Tuesday, February 23, 2010

The End of Education

Postman, Neil. (1995). The end of education: redefining the value of school. New York, NY: Vintage Books.

Neil Postman offers a discussion of what the value of the American public educational system is and should be. Postman refers to these values as “narratives”. He begins by evaluating the purpose of values or “gods” in life, culture and schools. Postman argues “without a purpose, schools are houses of detention, not attention” (Postman, 7). According to the book, the current three “gods” of education are: Economic Utility, Consumership, and Technology. The gods of Economic Utility and Consumership prepare students for the life they will have as an adult (to make money, to buy things) and the god of Technology creates an educational world outside the classroom that schools fail to utilize as a powerful resource. Postman offers his own suggestions about what the value of school should be by focusing on a narrative that speaks to the true value of humanity. In part two of the book, he discusses what he believes should be the fundamental teachings of public education. One of these includes viewing the world as “Spaceship Earth” which Postman explains would elicit a since of world ownership in students. If our youth saw themselves as part of a collective whole, they would be more willing to work together towards environmental issues, peace, etc. Postman also offers a curriculum based on the “Fallen Angel” approach: teach subjects by first teaching their histories. Through an examination of human trial, error, and ever changing thought, we can truly examine what “humanity” is and learn that mistakes are inevitable. Postman addresses the issue of diversity in education by communicating the importance of teaching culture through the history of American English and concludes his discussion with thoughts on the English language in general.

My Response:
Honestly, it took me a while to “get into” this book. Postman frequently switches back and forth between deep philosophical discussion and sarcastic comments which caused me to stop a few times and examine whether he was being serious or offering commentary on a current (usually political) situation. Style aside, I was struck by Postman’s ability to pinpoint the current value of our public educational system. During this reading, I asked a few students what they felt the purpose of education was… all responded in some way that echoed Postman’s theory: school is about job preparation and getting kids ready to make money. My concern with the solutions offered in the book is that these are passions of Postmans’, but not necessarily matters that most people would find essential or even necessary.

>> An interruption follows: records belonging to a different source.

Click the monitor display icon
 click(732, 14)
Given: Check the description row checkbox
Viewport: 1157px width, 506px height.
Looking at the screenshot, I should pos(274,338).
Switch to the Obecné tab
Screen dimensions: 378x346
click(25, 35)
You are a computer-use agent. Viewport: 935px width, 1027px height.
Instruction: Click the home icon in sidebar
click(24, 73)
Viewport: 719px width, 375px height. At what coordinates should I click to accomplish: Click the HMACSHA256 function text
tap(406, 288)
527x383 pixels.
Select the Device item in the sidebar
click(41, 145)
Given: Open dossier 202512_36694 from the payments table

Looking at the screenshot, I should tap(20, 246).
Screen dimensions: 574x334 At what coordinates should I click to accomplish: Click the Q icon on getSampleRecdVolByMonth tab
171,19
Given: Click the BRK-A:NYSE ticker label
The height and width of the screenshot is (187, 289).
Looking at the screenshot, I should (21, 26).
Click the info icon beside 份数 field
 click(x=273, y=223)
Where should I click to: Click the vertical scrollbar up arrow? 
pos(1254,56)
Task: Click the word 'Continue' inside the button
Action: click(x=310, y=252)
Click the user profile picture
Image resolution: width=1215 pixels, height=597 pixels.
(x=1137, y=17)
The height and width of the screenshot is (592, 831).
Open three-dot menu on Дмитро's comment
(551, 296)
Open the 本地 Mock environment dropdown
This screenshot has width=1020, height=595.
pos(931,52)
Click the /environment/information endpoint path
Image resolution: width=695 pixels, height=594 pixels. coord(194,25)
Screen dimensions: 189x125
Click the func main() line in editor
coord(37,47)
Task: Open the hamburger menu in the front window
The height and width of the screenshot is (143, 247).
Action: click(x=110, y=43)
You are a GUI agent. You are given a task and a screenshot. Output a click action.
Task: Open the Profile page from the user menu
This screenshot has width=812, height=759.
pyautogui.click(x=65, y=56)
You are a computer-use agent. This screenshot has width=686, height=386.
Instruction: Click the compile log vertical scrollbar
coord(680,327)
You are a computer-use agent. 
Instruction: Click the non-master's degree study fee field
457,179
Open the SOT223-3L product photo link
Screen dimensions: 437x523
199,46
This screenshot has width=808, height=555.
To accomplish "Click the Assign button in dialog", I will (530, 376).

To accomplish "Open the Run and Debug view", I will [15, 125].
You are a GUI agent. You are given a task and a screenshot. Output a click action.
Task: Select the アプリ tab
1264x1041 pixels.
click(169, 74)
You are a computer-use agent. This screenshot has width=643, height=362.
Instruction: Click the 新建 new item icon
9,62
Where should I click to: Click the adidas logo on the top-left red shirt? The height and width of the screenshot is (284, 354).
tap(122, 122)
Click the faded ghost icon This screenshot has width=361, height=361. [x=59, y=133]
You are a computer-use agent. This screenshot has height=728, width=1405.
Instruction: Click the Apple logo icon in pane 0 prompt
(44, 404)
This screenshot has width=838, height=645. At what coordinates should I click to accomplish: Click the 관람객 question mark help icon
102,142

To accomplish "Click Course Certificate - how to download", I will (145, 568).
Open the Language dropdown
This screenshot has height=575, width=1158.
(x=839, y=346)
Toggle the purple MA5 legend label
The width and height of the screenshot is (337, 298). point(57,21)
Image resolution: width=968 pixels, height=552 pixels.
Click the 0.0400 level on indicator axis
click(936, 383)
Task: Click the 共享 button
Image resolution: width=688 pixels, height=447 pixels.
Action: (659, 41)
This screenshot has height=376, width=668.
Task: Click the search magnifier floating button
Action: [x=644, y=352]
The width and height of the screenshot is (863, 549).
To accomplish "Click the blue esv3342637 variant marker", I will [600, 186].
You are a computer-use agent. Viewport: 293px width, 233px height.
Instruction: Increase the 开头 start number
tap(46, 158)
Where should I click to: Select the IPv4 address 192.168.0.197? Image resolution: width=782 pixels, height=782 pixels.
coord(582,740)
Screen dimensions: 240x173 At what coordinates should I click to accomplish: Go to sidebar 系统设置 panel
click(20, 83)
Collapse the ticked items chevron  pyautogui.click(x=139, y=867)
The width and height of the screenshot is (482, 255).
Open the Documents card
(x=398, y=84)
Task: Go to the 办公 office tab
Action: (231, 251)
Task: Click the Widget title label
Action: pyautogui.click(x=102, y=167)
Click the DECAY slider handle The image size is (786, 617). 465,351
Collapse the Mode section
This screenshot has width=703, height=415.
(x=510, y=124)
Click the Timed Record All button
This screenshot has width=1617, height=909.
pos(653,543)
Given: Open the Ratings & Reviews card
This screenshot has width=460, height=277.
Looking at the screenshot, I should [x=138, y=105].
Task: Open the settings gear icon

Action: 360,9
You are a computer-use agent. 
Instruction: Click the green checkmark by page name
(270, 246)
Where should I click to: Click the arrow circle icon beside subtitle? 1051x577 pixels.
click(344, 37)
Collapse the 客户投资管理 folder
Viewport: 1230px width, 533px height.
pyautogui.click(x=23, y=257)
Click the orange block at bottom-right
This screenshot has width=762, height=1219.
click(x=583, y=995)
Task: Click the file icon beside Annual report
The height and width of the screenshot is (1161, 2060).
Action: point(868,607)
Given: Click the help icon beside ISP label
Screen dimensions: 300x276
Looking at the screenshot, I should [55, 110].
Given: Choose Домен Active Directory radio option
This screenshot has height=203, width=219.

I am curious to know how he envisioned public schools operating from a management level to better understand his ideas of how schools would function. Postman’s book reminds me of a recent conversation our entire staff had about a decision to “go charter”. After discussing many concerns over job security, etc., we finally started to talk about the meat “charter”: what could we do differently? Although the charter conversation was quickly dropped, it brought up a huge question, what was the vision for our school? I feel in many ways that although I’m not in total agreement with Postman, he brings up the same question, what is the vision for our schools?

“All children enter school as question marks and leave as periods… Someone obviously feels that the American Creed is an exclamation point, a finished product, a settled issue… I propose, then, the story of America as an experiment, a perpetual and fascinating question mark… The only thing we have to fear is that someone will insist on putting in an exclamation point when we are not yet finished” (70-74).

“I would suggest a different metaphor: teachers as error detectors who hope to extend the intelligence of students by helping them reduce the mistakes in their knowledge and skills” (120).

“There is nothing more human than the stories of our errors and how we have managed to overcome them, and then fallen into error again, and continued our efforts to make corrections- stories without end” (124).

“I am keeping in mind that the purpose of public education is to help the young transcend individual identity by finding inspiration in the story of humanity” (171).

Clarifying: Why did Postman choose to refer to the values of education as “narratives”? I suppose he wanted to reinforce the idea that they are an ever changing “story”, however the term confused me…

Postman writes “Free human dialogue, wandering wherever the agility of the mind allows, lies at the heart of education” (27), however he recommends/suggests/demands that students learn certain things presented by specific people… won’t his suggestions simply become the new set of “standards”? Where does he propose “wandering minds” fit into his picture of education?